Não há situação na vida em que o indivíduo, rico ou pobre, não dependa da ação política. Viver é estar irremediavelmente atado às vontades ou vaidades dos acontecimentos políticos. Somente quando entendemos os meandros das possibilidades de existir dentro de uma realidade política e social adequadas, é que nos importamos e começamos a formular perguntas e buscar as respostas nas entrelinhas, nas atitudes e nas palavras gravadas ou pronunciadas na leviandade pelos políticos.

Se sofremos com os rumos que as coisas estão a tomar, não é razão para nos omitirmos. Comecemos por reconhecer que as coisas não estão bem e que precisamos de mudanças. Mas sabemos nós o que queremos mudar num país em que a política ora regula, ora descontrola todas as esferas do poder?

Como influenciar o gigantesco o sistema operacional da democracia brasileira, com mais ou menos 66.850 políticos no poder, pelo país afora; presidente da república, Vice, presidente dos Poderes, governadores, senadores, deputados federais, estaduais, prefeitos, vereadores, e os 142.822.046 eleitores, que se inconformados e bem informados mudariam a ordem política a qualquer tempo e acabaria com este sistema de lucro a qualquer custo, que promove múltiplas exclusões e injustiças.
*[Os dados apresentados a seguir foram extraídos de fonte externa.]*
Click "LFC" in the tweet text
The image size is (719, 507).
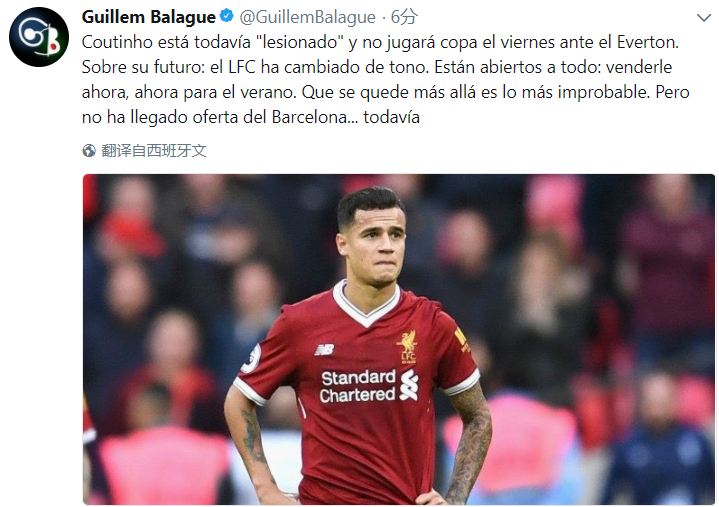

Mudanças são sempre possíveis e ocorrem quando há uma busca determinada, um anseio que não se controla. Diagnósticos da crise há muitos. Precisamos agora da cura. De saber a verdade, de nos pronunciarmos diante do que dizem ser a verdade, de questionarmos a verdade e estabelecermos um novo modelo de relacionamento com os governos e voltarmos as virtudes republicanas, sobretudo a honestidade, que deve ser a base de tudo.

Maquiavel, analisando um trecho de um discurso de Tito Lívio, prega que quando é necessário deliberar sobre a saúde da Pátria, não se deve deixar de agir por considerações de justiça ou injustiça, humanidade ou crueldade. Deve-se seguir o caminho que leva a salvação do Estado e a manutenção da liberdade, rejeitando-se tudo mais.

Entendo que cada um de nós é apenas uma parte em todo complexo e diversificado sistema, razão pela qual, não é fácil definir o conteúdo de uma mudança real, que reflita num projeto de justiça e bem viver. O agir político deve ir além deste que considera como critério primordial, a conquista pelo poder, visando interesses próprios.